Nur verschämt durfte man als Jugendlicher Anfang der 80er-Jahre zugeben, ein ABBA-Fan zu sein. Denn damit galt man als Kommerzfreund und gleichzeitig als Feind des Rock. Bekannte man sich zu diesen Wohlklang-„Schlagern“ aus Skandinavien, wurde man fast als Weichei abgestempelt. Dabei konnte man sich in ihre Lieder hineinfühlen, da auch die Texte leicht verständlich (nicht bloß bei „Ring Ring“, „Honey Honey“ oder „SOS“) und gleichzeitig so wahrhaftig waren, bildeten sie doch immer wieder das Leben des Quartetts ab. Inklusive der Scheidungen („The Winner Takes It All“ oder „One of Us“).

Paradox: „ABBA zu mögen war in den 80er-Jahren total uncool“, konstatierte eines der Bs, Björn Ulvaeus. Und das, obwohl es nichts daran zu rütteln gab, dass es sich hier mit mehr als 400 Millionen verkauften Alben um eine der erfolgreichsten Bands der Musikgeschichte handelt.


Dieser Umschwung kam durch Coverversionen von ABBA-Ohrwürmern durch andere Pop- und Rockgrößen (selbst U2 performten live „Dancing Queen“), die Hit-Kompilationen „ABBA Gold“ (1992) und „ABBA More Gold“ (1993) läuteten endgültig das Revival ein. Dem das Jukebox-Musical „Mamma Mia!“ (Weltpremiere 1999, die Leinwandadaption wurde 2008 zum Welterfolg) auf den Fuß folgte. ABBA waren wieder hip. Und die Songs galten als zeitlos.

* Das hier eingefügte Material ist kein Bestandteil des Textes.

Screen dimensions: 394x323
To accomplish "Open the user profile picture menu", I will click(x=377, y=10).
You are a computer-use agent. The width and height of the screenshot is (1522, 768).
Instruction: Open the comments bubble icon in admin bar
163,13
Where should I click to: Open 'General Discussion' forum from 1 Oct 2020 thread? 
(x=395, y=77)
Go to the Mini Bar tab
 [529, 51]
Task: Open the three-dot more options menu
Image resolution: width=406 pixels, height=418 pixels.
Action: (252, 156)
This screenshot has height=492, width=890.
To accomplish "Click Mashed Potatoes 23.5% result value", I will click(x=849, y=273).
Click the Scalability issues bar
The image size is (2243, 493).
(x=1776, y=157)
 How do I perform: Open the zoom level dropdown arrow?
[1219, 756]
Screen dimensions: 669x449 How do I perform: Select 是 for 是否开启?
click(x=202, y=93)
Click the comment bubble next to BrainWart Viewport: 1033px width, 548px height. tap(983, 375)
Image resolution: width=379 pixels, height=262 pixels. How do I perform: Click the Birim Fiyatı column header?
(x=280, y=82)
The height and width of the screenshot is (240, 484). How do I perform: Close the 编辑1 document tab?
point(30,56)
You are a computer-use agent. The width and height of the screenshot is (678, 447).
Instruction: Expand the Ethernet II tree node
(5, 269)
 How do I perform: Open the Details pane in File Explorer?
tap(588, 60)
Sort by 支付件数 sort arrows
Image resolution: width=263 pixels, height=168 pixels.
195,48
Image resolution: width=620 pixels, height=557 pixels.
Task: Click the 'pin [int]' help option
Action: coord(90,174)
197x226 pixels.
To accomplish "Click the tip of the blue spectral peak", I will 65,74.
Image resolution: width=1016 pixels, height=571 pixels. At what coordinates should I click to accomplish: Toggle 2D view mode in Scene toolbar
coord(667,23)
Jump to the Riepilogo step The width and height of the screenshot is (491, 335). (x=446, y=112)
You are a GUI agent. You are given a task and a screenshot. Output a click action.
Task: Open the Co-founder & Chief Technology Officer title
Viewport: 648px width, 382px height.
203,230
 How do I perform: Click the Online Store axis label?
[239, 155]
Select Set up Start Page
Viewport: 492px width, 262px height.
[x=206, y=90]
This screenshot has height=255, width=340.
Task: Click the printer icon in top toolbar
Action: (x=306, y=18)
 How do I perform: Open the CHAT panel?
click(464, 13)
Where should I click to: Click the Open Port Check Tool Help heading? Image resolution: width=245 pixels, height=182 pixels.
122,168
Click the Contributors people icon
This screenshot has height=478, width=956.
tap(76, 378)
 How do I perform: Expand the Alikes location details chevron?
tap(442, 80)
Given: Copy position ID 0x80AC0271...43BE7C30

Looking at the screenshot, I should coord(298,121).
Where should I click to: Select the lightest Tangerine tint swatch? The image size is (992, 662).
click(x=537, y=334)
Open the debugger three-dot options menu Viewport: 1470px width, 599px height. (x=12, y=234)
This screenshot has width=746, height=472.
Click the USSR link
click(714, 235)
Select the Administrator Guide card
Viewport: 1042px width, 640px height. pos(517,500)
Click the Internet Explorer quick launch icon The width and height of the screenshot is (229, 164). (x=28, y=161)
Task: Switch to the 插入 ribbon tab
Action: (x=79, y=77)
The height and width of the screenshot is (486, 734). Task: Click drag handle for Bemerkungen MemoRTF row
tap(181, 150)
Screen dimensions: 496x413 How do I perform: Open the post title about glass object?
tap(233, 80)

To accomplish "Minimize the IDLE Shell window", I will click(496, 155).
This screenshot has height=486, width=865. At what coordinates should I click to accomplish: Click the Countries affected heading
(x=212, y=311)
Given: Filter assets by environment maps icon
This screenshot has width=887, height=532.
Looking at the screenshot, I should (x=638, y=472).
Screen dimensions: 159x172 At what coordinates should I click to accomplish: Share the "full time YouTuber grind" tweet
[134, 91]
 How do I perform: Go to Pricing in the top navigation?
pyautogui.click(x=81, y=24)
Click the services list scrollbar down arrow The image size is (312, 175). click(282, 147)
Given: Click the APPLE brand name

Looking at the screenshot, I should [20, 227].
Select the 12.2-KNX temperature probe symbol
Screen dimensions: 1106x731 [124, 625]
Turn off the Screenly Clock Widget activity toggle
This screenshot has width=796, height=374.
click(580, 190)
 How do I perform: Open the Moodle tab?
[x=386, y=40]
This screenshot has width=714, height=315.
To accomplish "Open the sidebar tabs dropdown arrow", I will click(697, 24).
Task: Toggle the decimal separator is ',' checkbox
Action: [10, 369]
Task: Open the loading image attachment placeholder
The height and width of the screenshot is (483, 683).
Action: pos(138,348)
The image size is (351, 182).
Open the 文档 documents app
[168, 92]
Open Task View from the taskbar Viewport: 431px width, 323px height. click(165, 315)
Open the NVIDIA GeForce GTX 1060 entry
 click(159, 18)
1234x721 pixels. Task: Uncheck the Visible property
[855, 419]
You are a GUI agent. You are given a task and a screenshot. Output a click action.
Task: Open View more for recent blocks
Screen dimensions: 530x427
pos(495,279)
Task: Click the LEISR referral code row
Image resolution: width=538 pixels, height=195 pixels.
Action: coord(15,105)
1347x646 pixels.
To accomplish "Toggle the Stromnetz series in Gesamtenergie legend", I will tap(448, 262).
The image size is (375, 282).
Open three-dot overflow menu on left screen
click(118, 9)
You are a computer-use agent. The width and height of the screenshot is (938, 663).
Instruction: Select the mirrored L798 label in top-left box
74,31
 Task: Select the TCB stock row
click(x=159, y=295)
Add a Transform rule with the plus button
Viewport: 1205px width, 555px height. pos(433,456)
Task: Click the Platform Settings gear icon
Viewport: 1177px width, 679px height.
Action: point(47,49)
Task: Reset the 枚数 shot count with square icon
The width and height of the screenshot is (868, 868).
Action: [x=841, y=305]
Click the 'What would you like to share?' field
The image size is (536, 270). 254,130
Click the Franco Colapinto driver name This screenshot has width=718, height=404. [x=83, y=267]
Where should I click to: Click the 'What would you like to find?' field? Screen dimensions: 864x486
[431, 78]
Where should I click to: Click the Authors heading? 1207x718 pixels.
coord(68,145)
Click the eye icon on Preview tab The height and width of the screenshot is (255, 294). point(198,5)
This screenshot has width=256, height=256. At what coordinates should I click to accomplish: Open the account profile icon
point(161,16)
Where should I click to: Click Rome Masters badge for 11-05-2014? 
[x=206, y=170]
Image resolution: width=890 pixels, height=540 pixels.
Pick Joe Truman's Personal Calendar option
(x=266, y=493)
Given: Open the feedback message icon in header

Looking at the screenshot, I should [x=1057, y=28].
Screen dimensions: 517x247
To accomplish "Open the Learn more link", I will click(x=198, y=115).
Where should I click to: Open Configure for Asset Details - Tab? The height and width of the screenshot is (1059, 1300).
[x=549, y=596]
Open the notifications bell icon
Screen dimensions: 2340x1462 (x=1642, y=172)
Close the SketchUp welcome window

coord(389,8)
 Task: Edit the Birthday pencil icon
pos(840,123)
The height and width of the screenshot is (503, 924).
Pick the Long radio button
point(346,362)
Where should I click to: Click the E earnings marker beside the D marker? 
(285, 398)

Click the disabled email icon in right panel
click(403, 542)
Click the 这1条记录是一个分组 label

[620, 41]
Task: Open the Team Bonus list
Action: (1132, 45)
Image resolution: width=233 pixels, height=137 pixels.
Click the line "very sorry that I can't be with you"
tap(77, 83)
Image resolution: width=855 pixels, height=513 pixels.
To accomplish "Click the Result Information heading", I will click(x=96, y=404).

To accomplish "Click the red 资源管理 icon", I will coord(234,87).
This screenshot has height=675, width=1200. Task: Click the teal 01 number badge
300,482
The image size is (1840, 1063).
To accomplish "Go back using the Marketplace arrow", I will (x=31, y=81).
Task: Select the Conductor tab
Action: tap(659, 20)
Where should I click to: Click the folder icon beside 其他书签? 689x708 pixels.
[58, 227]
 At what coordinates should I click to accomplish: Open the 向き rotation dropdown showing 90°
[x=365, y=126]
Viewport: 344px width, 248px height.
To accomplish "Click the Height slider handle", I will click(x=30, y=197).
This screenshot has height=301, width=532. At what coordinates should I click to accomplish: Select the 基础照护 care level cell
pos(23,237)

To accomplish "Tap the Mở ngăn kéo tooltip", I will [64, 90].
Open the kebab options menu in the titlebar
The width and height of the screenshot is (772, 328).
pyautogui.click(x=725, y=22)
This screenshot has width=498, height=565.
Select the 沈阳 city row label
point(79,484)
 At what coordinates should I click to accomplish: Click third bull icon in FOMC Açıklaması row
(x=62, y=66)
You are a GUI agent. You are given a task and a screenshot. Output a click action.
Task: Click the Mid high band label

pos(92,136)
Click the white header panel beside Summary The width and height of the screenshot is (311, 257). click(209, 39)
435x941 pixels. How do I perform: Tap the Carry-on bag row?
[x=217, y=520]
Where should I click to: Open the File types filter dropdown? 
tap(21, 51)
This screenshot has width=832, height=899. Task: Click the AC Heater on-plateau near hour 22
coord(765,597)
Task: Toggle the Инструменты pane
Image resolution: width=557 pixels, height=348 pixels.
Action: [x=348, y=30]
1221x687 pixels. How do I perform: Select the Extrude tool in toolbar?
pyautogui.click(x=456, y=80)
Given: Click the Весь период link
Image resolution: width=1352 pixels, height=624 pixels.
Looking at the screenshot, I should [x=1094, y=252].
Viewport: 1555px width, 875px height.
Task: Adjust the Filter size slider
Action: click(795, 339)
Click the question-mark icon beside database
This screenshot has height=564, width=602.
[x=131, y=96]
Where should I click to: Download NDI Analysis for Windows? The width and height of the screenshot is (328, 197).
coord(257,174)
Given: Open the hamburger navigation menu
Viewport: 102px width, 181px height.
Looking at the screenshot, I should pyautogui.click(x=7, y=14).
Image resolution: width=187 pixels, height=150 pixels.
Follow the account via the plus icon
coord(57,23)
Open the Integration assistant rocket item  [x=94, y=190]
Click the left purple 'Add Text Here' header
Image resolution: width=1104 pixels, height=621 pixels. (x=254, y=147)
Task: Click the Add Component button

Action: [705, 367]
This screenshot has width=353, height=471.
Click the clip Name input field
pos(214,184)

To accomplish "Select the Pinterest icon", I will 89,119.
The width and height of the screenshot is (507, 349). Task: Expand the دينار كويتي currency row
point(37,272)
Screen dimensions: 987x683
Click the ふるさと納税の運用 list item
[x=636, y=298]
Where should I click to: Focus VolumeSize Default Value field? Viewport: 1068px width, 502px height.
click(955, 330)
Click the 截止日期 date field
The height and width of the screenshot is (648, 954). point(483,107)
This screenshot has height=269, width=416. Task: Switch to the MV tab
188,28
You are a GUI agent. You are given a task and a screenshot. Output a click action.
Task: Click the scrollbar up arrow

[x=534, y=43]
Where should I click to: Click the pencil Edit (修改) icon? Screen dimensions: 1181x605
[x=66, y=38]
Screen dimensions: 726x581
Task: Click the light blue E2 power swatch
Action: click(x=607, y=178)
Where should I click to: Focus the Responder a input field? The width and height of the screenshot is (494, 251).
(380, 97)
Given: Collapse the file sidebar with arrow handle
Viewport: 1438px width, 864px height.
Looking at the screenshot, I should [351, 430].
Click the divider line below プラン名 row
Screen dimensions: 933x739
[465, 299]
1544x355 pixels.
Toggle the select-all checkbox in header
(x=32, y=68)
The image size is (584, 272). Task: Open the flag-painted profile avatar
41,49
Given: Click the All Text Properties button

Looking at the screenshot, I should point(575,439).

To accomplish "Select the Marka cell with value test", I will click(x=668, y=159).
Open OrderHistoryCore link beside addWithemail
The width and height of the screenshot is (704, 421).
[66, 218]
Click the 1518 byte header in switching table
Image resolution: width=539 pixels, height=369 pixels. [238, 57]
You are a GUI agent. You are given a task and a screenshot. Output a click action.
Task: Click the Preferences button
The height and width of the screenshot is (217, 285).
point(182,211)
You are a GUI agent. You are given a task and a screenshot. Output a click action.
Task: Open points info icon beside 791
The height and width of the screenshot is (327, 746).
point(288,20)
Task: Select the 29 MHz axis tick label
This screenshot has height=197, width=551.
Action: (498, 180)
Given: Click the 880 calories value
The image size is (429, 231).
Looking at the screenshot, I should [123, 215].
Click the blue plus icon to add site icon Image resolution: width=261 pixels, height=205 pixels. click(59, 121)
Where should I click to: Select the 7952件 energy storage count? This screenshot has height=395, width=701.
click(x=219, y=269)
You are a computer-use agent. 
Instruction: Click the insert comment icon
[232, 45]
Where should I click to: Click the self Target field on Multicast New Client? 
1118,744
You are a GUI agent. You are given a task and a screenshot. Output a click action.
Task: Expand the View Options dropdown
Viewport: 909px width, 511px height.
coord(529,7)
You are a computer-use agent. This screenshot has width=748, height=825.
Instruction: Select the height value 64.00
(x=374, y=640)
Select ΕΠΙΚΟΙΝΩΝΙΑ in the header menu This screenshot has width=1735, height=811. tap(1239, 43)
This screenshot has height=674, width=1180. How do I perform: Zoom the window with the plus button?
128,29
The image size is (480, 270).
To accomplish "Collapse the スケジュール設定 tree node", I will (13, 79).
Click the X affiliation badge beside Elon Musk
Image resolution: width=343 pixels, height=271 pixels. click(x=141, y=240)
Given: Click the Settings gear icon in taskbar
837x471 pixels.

Und eben nicht bloß als Soundtrack für eine Generation. Benny und Björn, aus deren Feder alle Stücke stammen, sind für mich die lebenden Mozarts dieses Jahrtausends. „Wir gingen nicht einfach ins Studio und haben experimentiert. Wir haben über Monate an drei oder vier Songs getüftelt - und ich meine über Monate. Und dann machten wir uns erst an die Aufnahmen“, erklärte mir Björn bei einem Interview 2015 in Stockholm. Das letzte Album „The Visitors“ etwa enthält nur neun Songs. Füllmaterial war für die Schweden ein Fremdwort. Alles, was ABBA ablieferten, musste perfekt sein.

Ob nun „Take a Chance on Me“, „I Have a Dream“, „Thank You for the Music“ oder „Our Last Summer“: Stets wurde großes Kino für die Ohren geboten, selbst Geschichten über Enttäuschungen wurden musikalisch tröstlich erzählt. Das Zusammenspiel der Stimmen von Agnetha und Frida suchte seinesgleichen, wenn auch zuletzt immer mehr Nummern entstanden, die auf dem Sologesang von einer der beiden basierten. Wie „The Winner Takes It All“, „When All Is Said And Done“ oder „The Day Before You Came“.


Ein Comeback kam dennoch all die Jahre nie infrage, einmal hatte ein britisch-amerikanisches Konsortium ABBA sogar eine Milliarde Euro für eine Wiedervereinigung angeboten - was die Band ablehnte. „Vier 70-jährige Typen auf der Bühne, die etwas abzuliefern versuchen, was sie besser nicht täten - nein danke“, scherzte etwa Benny Andersson über die Anfrage. Jetzt kommen sie zumindest als Avatare zurück auf dei Bühne.

Auf dem Album, das am 5. November erscheint, sollen acht weitere Ohrwürmer vertreten sein.
Die ABBA Voyage-Liveshow
feiert am 27. Mai 2022 in der ABBA Arena in London Premiere. Die hochmoderne, speziell dafür entworfene Arena befindet sich im Queen Elizabeth Olympic Park und fasst 3000 Besucher. Zu den Kreativen des revolutionären ABBA Voyage-Livekonzepts zählen unter anderem  Regisseur Baillie Walsh (Flashbacks of a Fool, Being James Bond, Springsteen & I), Co-Executive Producer Johan Renck (Spaceman, David Bowie „Blackstar“/„Lazarus“, Chernobyl) und ChoreografWayne McGregor CBE (The Royal Ballet, Company Wayne McGregor, Ballet de l’Opéra de Paris).